Specialist cystic fibrosis centre. Adults recruited from a cystic fibrosis outpatient clinic
Interventions
weekly musculoskeletal treatment for 6 weeks in addition to normal optimal physiotherapy care VS normal optimal physiotherapy care
Outcome measures
Recorded at baseline, 3, 6 and 12 weeks. The outcome measures were posture (thoracic index), chest wall excursion, forced expiratory volume in 1 second (FEV), visual analogue scale for pain, modified shuttle test and Cystic Fibrosis Quality of Life Questionnaire--Section One (physical functioning).
Main results
From a total of 20 subjects, 10 were randomised to each group. Fifty percent of subjects were male, with a median age of 27 years (IQR 25 to 34), median FEV(1) of 1.75 l (IQR 1.4 to 2.4) and median body mass index of 20.8 (IQR 20.0 to 23.5). Baseline differences between groups in thoracic index and modified shuttle test made any differences difficult to interpret, but the results for thoracic index and chest wall excursion at the third rib in the treatment group showed a trend towards improvement.
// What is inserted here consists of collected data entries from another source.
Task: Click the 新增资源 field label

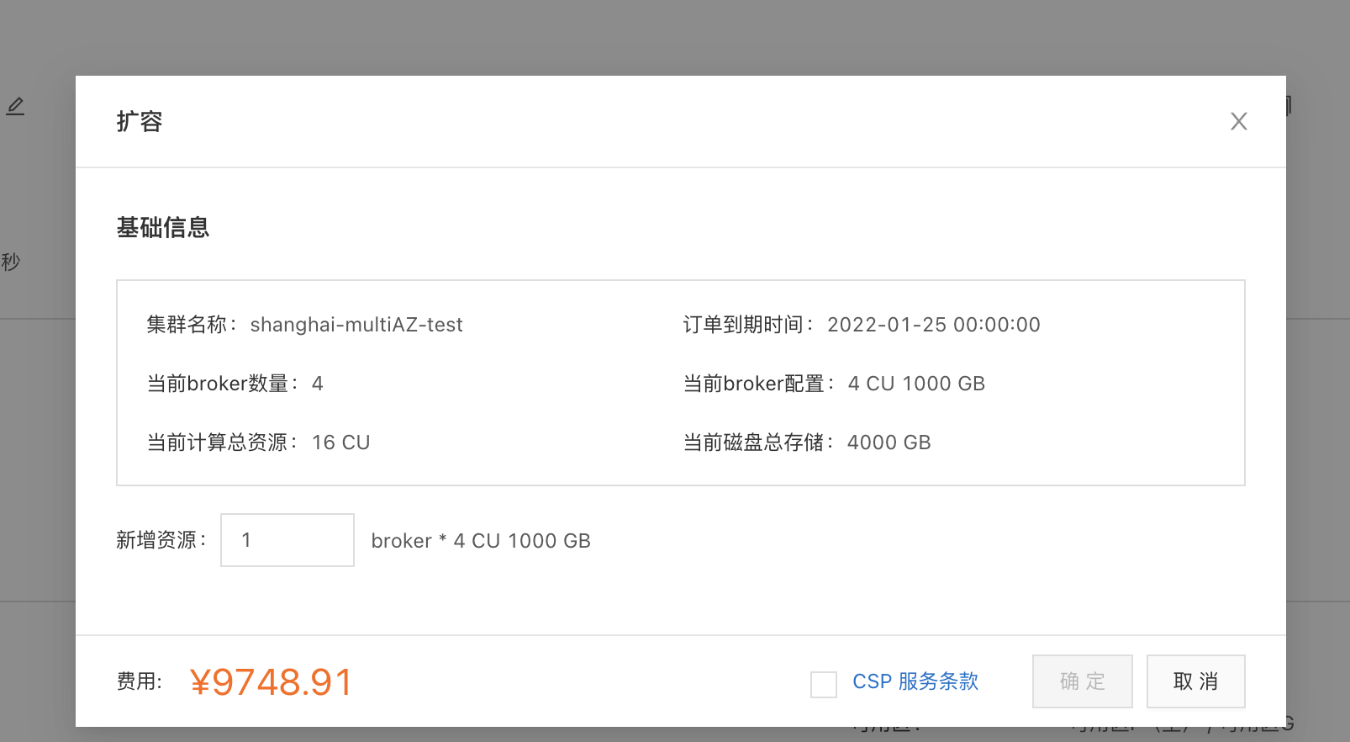Action: (161, 540)
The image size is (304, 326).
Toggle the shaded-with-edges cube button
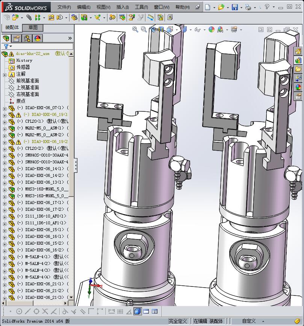(x=137, y=311)
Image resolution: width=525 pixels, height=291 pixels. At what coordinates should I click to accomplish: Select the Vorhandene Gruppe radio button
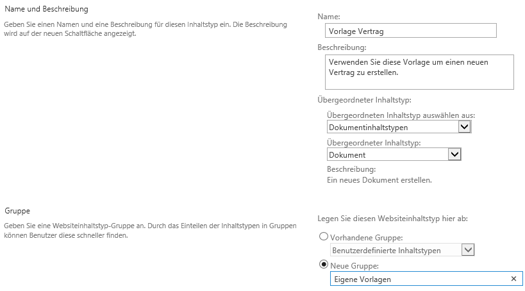[x=323, y=237]
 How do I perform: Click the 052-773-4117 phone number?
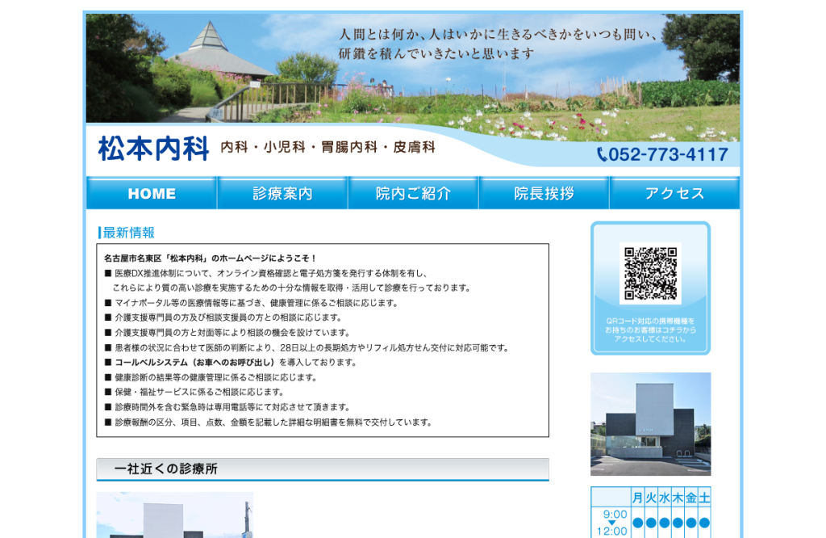[x=669, y=154]
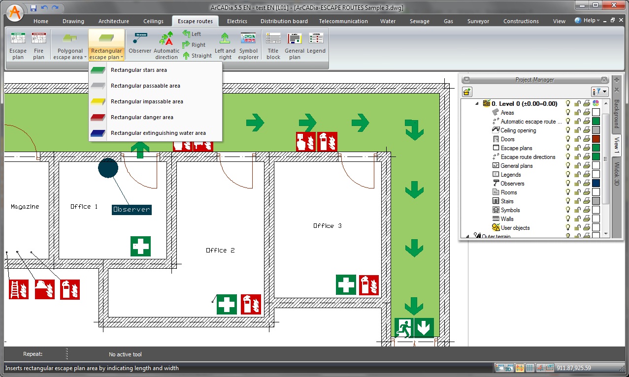The image size is (629, 377).
Task: Open the Project Manager filter dropdown
Action: coord(601,92)
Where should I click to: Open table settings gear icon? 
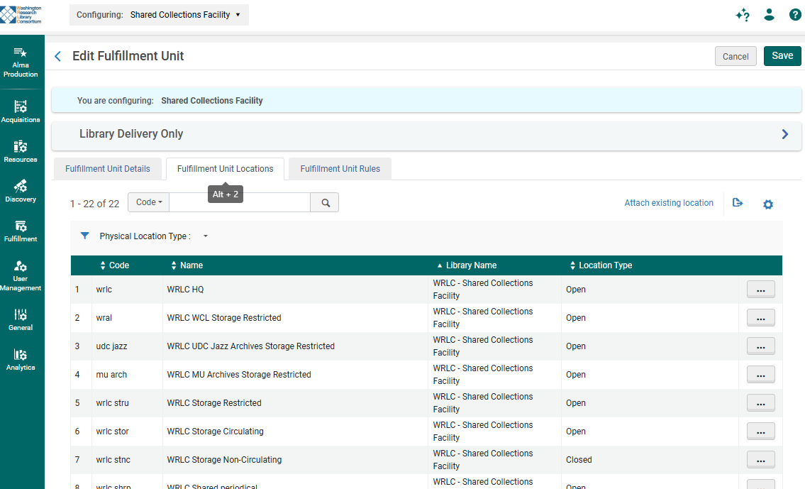(x=767, y=204)
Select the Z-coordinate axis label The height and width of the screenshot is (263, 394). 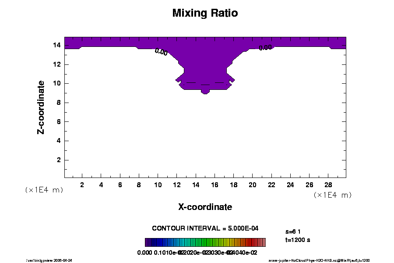[41, 107]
The usefulness of FEV, the visual analogue scale for pain and the Cystic Fibrosis Quality of Life Questionnaire as measures is unclear.
Authors' conclusions
Further musculoskeletal studies in people with cystic fibrosis should consider using thoracic index and a measure of lung function in addition to FEV. The musculoskeletal techniques appear to be acceptable to people with cystic fibrosis, and do not seem to have associated adverse effects.